In the listing, switch "slicer" to "filter" from the line with "This screenshot has height=819, width=1456." to the line with "Action: pos(200,383)", and give those lines back otherwise unchanged. Leave out the pictures.

[INFORMATION SHOWN]
··········

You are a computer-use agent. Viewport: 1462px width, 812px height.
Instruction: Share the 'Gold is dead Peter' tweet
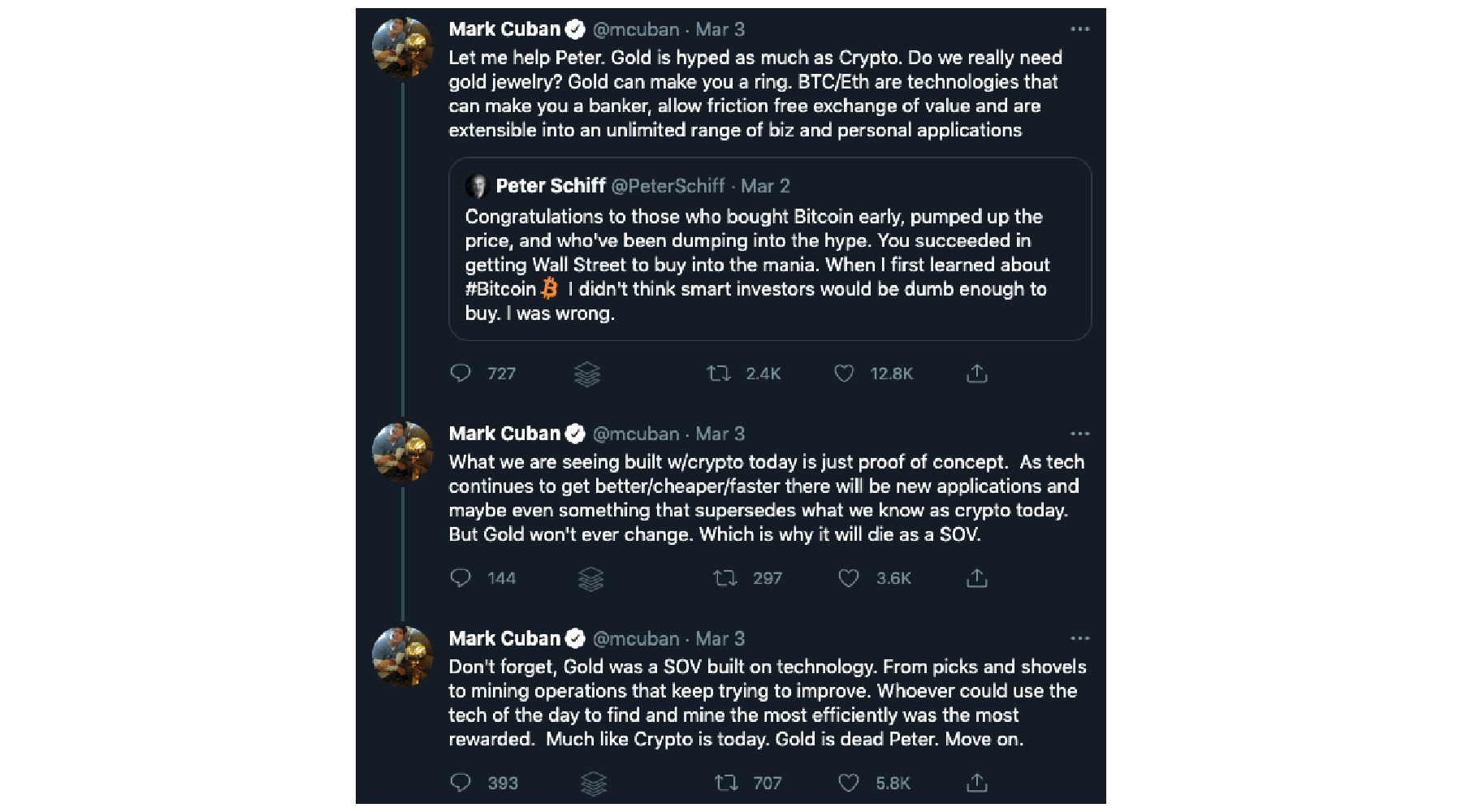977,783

··········

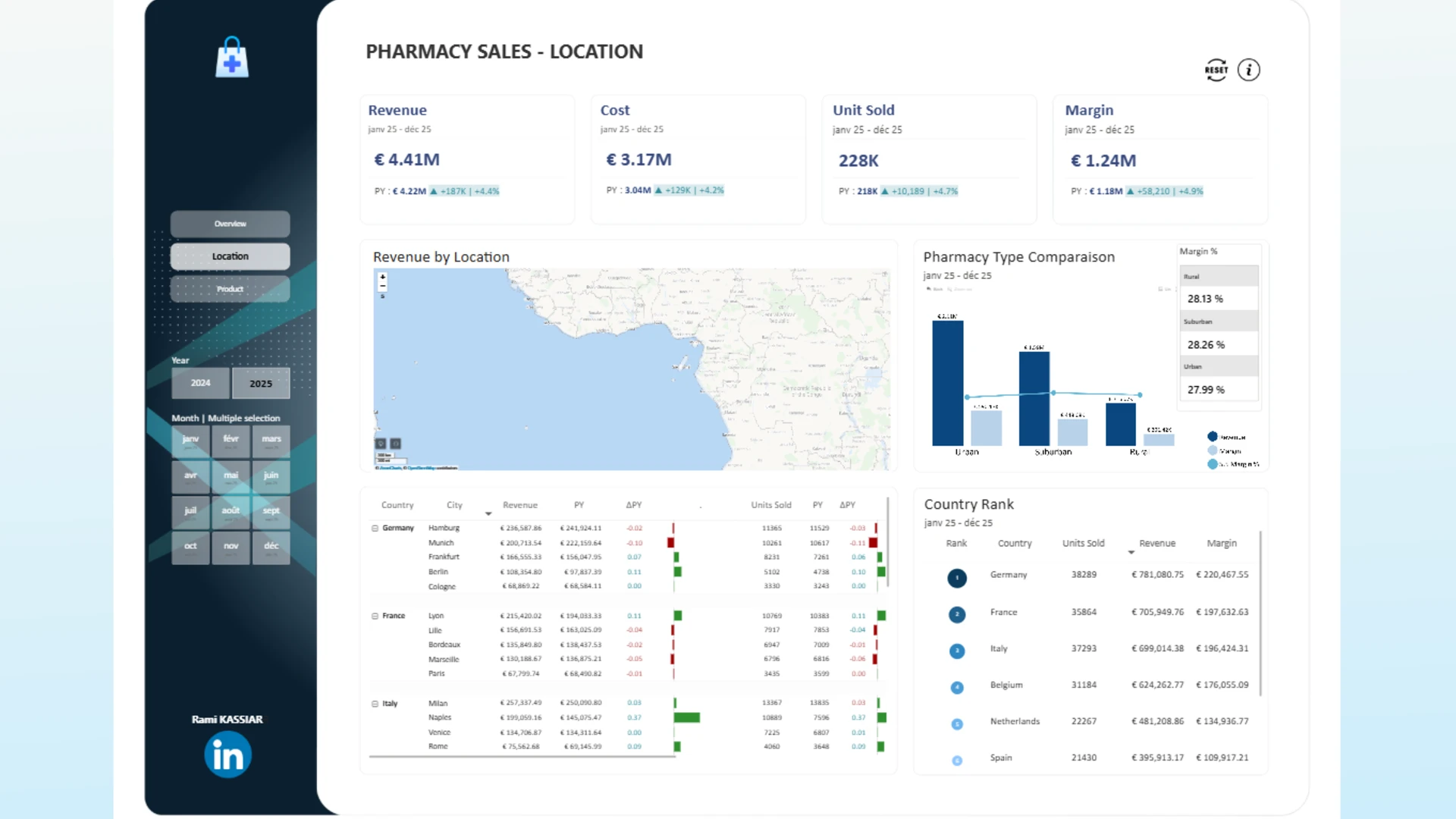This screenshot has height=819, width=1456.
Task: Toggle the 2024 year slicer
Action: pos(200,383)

··········

[RESULT FOR THIS TASK]
This screenshot has height=819, width=1456.
Task: Toggle the 2024 year filter
Action: pos(200,383)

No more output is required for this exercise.